▶ [Listed entries]:

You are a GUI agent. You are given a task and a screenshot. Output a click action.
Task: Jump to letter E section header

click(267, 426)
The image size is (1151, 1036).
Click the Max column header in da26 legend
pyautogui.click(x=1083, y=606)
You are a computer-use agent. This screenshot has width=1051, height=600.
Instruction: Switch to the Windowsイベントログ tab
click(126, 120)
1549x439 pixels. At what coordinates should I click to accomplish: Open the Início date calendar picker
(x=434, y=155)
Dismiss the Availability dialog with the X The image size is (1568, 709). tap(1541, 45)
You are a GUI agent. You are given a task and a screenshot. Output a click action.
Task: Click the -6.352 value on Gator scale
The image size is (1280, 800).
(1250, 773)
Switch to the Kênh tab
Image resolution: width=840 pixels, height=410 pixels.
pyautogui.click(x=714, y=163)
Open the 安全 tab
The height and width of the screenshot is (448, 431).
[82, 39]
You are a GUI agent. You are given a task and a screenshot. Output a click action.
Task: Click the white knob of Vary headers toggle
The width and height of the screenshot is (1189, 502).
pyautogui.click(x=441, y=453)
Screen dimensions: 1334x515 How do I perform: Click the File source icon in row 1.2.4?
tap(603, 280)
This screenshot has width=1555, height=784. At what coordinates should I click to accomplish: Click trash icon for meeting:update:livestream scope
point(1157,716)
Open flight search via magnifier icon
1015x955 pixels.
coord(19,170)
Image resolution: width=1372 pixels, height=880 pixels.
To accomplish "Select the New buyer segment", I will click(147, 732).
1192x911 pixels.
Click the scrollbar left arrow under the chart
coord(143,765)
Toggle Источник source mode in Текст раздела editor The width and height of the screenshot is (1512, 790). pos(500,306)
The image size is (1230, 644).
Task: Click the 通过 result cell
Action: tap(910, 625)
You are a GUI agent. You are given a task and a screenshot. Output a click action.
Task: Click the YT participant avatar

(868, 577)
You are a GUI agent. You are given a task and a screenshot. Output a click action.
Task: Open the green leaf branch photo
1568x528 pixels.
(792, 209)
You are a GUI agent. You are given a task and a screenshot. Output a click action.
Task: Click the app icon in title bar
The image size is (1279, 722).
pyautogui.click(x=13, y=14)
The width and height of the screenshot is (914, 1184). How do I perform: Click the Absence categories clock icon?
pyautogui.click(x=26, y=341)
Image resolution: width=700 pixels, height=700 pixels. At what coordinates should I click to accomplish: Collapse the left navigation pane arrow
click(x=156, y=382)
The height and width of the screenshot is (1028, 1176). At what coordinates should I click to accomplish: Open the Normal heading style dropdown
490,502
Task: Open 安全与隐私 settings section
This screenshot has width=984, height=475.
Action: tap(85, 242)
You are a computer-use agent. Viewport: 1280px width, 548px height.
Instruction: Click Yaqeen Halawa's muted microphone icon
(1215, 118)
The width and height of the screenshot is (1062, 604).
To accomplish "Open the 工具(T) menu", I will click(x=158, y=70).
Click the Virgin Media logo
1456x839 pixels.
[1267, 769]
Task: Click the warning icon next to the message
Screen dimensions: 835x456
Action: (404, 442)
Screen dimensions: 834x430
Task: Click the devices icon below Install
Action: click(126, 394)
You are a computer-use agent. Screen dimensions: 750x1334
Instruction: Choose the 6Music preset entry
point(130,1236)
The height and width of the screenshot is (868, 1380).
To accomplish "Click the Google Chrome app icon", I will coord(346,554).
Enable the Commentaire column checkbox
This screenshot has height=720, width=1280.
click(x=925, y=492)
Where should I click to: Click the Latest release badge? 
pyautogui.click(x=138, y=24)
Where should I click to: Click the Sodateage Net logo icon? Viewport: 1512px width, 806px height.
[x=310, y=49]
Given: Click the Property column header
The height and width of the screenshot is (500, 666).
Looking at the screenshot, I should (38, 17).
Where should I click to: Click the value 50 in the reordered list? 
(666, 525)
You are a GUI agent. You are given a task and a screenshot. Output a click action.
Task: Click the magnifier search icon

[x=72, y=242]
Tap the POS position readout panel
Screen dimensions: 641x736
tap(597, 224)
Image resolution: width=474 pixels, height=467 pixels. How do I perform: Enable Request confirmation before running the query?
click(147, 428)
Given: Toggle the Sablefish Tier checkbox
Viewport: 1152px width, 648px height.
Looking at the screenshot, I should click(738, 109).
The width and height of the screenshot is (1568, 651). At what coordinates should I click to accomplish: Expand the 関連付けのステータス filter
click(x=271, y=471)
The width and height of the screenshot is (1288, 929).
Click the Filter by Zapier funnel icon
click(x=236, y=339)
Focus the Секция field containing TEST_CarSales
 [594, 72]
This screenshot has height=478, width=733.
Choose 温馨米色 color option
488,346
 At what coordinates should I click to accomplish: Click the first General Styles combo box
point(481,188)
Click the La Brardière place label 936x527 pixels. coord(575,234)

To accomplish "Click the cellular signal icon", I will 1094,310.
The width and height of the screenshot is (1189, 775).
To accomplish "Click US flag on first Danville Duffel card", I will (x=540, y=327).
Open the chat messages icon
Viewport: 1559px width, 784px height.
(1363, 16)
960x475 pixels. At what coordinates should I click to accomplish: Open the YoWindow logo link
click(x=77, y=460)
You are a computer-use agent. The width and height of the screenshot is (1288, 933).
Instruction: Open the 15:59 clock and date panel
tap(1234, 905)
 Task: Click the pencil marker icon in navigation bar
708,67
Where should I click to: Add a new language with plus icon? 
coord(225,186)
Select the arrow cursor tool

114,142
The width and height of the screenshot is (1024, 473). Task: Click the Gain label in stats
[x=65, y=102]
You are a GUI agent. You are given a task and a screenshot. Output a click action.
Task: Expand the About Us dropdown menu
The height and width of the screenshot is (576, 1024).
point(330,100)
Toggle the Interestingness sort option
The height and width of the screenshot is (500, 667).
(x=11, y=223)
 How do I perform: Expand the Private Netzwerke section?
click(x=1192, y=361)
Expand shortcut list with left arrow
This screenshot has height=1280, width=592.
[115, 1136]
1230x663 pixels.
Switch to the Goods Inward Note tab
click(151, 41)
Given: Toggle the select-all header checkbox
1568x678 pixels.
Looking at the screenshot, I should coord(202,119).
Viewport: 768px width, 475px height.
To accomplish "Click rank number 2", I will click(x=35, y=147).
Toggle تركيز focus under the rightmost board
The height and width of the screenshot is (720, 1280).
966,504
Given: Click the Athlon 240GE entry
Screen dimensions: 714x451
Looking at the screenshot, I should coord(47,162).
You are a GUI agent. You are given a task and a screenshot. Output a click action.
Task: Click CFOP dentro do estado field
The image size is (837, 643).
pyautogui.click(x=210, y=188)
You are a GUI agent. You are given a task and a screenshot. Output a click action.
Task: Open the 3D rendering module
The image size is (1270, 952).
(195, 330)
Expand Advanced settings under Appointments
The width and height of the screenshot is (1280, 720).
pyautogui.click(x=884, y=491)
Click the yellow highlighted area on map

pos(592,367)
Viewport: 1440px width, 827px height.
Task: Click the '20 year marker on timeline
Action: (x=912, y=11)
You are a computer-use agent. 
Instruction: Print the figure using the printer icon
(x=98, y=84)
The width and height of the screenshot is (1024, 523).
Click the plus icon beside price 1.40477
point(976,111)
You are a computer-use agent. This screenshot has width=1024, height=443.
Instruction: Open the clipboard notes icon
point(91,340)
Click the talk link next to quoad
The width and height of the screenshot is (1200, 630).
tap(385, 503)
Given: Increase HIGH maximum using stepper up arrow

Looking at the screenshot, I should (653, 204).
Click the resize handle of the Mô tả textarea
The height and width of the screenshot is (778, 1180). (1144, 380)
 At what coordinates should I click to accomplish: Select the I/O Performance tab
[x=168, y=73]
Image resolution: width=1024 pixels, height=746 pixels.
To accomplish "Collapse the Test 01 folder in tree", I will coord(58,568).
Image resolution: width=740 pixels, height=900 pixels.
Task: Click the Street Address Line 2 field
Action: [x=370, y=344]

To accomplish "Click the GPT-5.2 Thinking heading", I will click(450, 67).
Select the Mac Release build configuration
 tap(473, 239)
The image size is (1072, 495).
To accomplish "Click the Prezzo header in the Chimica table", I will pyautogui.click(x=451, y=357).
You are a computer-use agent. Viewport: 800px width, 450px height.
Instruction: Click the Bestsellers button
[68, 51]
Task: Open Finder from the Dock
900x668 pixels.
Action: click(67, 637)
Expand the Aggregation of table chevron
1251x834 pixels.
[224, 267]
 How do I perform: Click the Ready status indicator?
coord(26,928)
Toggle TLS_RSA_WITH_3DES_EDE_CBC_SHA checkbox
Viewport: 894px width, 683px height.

▶ [What to work on]: Your task for the entries above: copy exactly the span starting with the line with "has width=1051, height=600." and going on through the line with "Task: Click the -6.352 value on Gator scale", both lines included, and nothing else.

▶ [Written solution]:
You are a computer-use agent. This screenshot has width=1051, height=600.
Instruction: Switch to the Windowsイベントログ tab
click(126, 120)
1549x439 pixels. At what coordinates should I click to accomplish: Open the Início date calendar picker
(x=434, y=155)
Dismiss the Availability dialog with the X The image size is (1568, 709). tap(1541, 45)
You are a GUI agent. You are given a task and a screenshot. Output a click action.
Task: Click the -6.352 value on Gator scale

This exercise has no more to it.